**Problem**
Could you count the lines in the listing that include the word "Click"? Give only the number.

**Material provided**
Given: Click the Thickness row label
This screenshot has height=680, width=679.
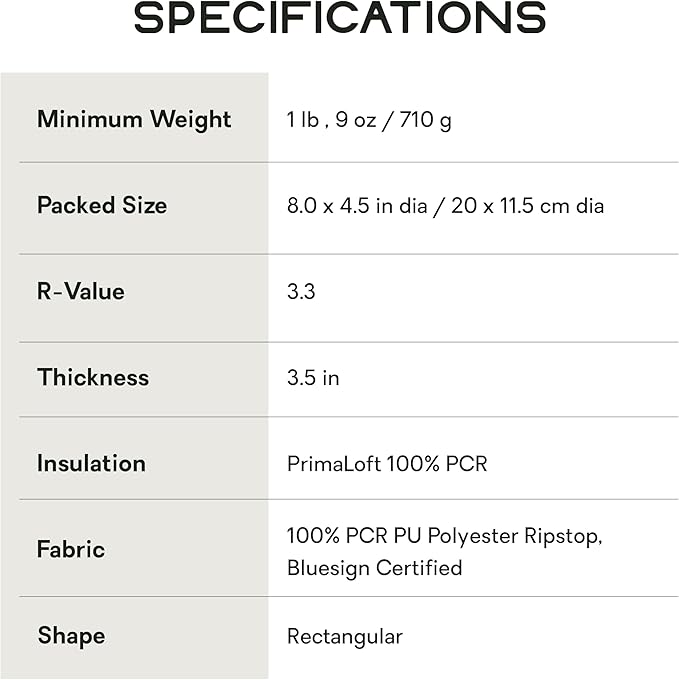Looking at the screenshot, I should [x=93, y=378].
--
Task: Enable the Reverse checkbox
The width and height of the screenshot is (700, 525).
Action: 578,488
---
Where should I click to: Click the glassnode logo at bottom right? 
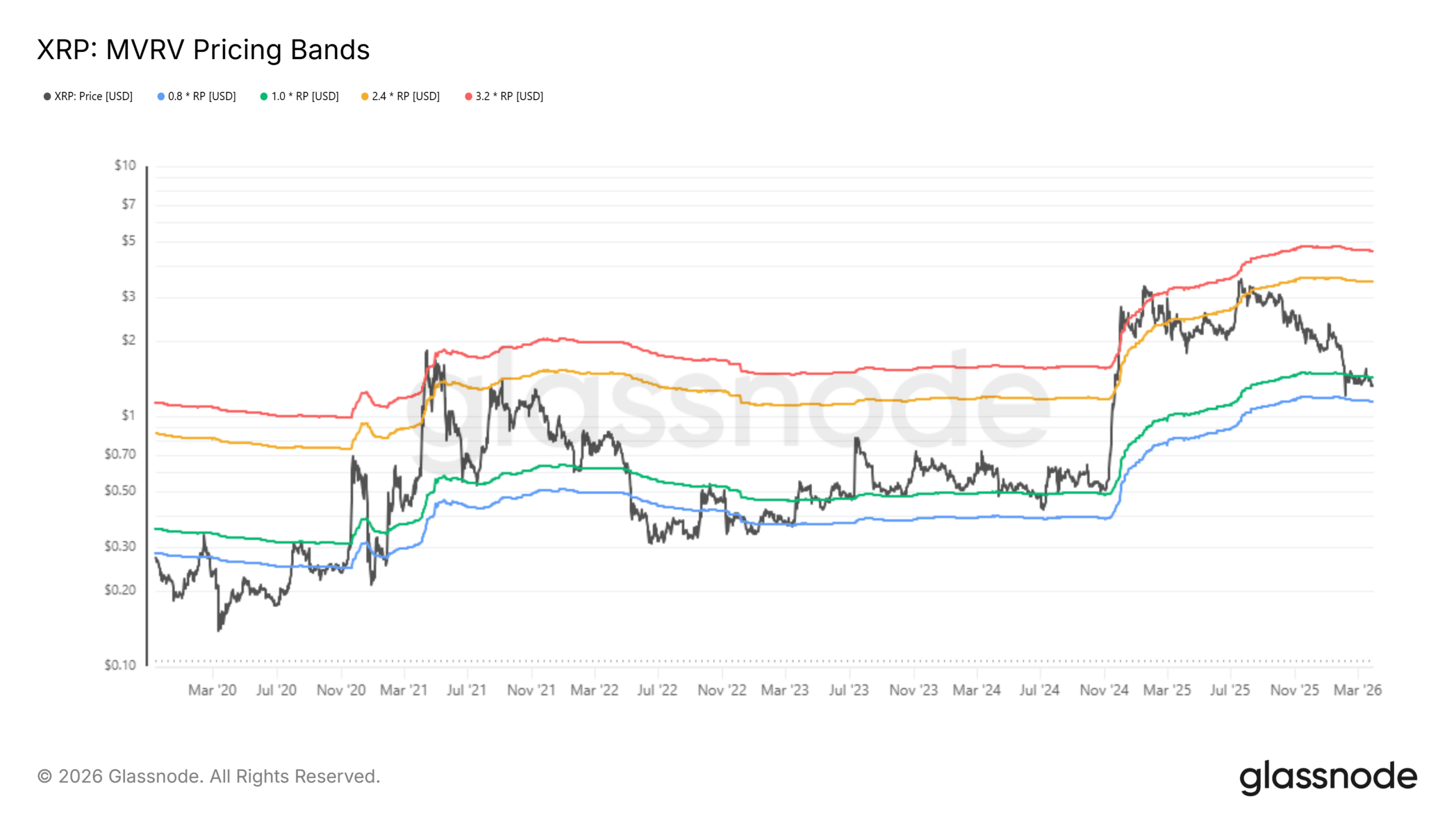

**Response**
2